Detection and correction of the misplacement error in THz Spectroscopy by application of singly subtractive Kramers-Kronig relations

TL;DR

This paper presents a rigorous optimization method using singly subtractive Kramers-Kronig relations to detect and correct phase misplacement errors in THz reflection spectroscopy, improving the consistency of permittivity measurements.

Contribution

The paper introduces a novel application of singly subtractive Kramers-Kronig relations for correcting phase errors in THz spectroscopy data.

Findings

Effective correction of phase misplacement errors demonstrated on InAs wafer data.

Improved consistency between amplitude and phase measurements achieved.

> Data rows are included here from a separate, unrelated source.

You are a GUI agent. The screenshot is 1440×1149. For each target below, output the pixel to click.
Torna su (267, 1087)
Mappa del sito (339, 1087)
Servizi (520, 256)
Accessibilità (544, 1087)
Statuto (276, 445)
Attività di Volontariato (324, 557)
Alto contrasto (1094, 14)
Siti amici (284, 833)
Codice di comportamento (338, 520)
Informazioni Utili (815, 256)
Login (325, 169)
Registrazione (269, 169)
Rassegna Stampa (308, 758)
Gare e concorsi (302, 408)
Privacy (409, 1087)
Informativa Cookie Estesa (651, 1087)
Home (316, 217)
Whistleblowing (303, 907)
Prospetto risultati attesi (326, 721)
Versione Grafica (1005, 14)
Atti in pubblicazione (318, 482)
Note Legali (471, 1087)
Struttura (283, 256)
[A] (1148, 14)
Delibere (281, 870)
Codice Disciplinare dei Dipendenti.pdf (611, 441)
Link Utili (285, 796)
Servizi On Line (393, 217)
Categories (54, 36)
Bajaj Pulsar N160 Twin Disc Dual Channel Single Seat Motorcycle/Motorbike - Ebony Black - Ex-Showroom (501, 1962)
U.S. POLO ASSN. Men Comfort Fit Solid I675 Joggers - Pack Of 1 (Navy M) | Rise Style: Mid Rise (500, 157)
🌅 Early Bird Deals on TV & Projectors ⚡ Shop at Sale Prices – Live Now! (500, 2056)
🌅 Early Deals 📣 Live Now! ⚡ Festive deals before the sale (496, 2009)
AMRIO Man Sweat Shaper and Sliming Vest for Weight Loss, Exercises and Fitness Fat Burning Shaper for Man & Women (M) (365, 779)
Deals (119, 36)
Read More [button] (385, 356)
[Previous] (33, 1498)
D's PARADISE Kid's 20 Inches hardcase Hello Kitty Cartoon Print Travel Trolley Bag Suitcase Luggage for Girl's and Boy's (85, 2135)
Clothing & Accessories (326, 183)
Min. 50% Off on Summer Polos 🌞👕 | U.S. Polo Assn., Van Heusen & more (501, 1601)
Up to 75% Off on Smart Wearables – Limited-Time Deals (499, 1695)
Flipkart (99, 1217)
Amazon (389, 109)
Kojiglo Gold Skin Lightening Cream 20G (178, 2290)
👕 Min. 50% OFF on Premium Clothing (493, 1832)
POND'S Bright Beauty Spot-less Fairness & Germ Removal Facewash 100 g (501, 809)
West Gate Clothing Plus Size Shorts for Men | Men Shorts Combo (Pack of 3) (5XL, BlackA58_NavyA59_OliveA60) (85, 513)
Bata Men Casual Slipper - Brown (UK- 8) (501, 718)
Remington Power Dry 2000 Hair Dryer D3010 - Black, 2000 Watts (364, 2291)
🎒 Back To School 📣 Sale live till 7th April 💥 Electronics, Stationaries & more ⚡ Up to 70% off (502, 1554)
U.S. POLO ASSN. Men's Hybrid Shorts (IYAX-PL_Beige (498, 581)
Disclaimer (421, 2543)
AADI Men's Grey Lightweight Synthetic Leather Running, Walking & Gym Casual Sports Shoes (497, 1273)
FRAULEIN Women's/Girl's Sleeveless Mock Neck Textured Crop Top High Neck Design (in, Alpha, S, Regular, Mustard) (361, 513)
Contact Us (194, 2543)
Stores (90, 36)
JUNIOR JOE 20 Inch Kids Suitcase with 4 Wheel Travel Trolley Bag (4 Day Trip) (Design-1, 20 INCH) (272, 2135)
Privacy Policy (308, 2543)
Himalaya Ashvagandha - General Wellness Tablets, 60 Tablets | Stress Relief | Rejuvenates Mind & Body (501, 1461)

Method applicable within the 0.5 to 2.5 THz spectral range.

Abstract

In THz reflection spectroscopy the complex permittivity of an opaque medium is determined on the basis of the amplitude and of the phase of the reflected wave. There is usually a problem of phase error due to misplacement of the reference sample. Such experimental error brings inconsistency between phase and amplitude invoked by the causality principle. We propose a rigorous method to solve this relevant experimental problem by using an optimization method based upon singly subtractive Kramers-Kronig relations. The applicability of the method is demonstrated for measured data on an n-type undoped (100) InAs wafer in the spectral range from 0.5 up to 2.5 THz.